◆ **Dataset excerpts**
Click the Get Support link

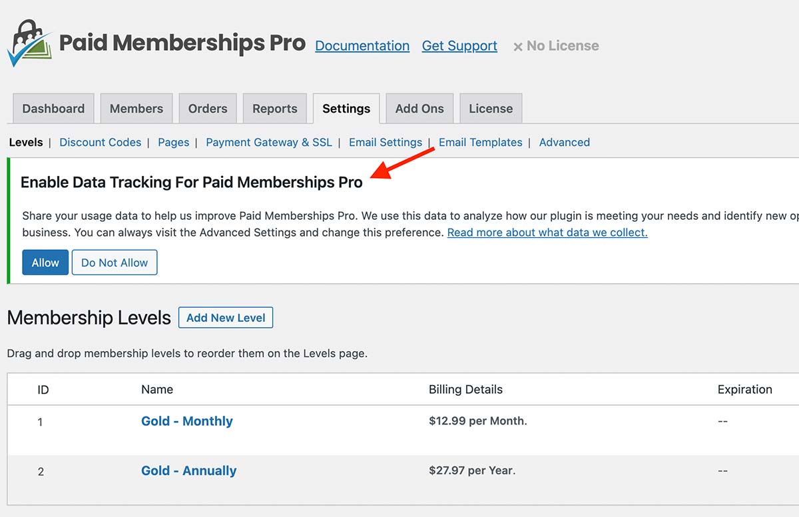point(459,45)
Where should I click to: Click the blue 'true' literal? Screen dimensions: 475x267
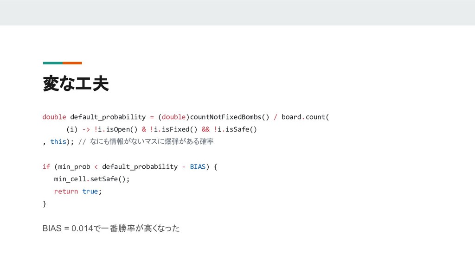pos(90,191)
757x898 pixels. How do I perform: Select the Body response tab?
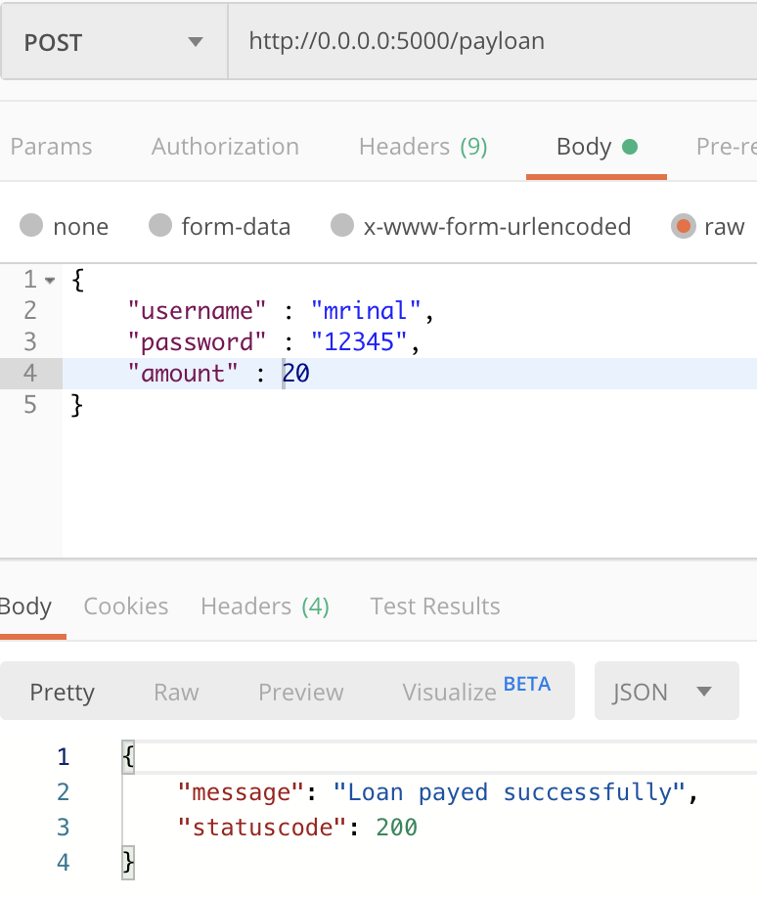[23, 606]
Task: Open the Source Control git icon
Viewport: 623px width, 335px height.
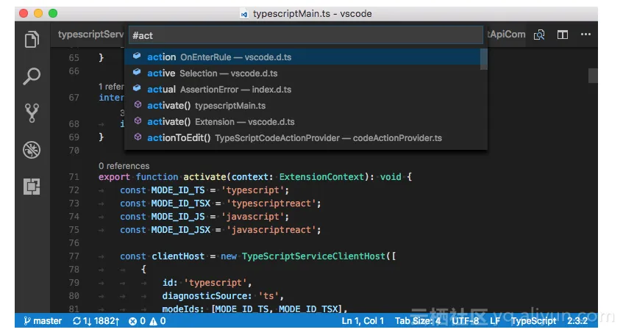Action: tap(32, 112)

◆ **To do**
Render the lines of the listing as a numbered list, starting with the line that contains "Where should I" and continuing through the end of the listing, omitting blank lines and the pictures.

◆ **Solution to this problem**
1. Where should I click to: Click the blue 'true' literal? Screen dimensions: 475x267
2. pos(90,191)
3. 757x898 pixels. How do I perform: Select the Body response tab?
4. [23, 606]
5. Task: Open the Source Control git icon
6. Viewport: 623px width, 335px height.
7. Action: tap(32, 112)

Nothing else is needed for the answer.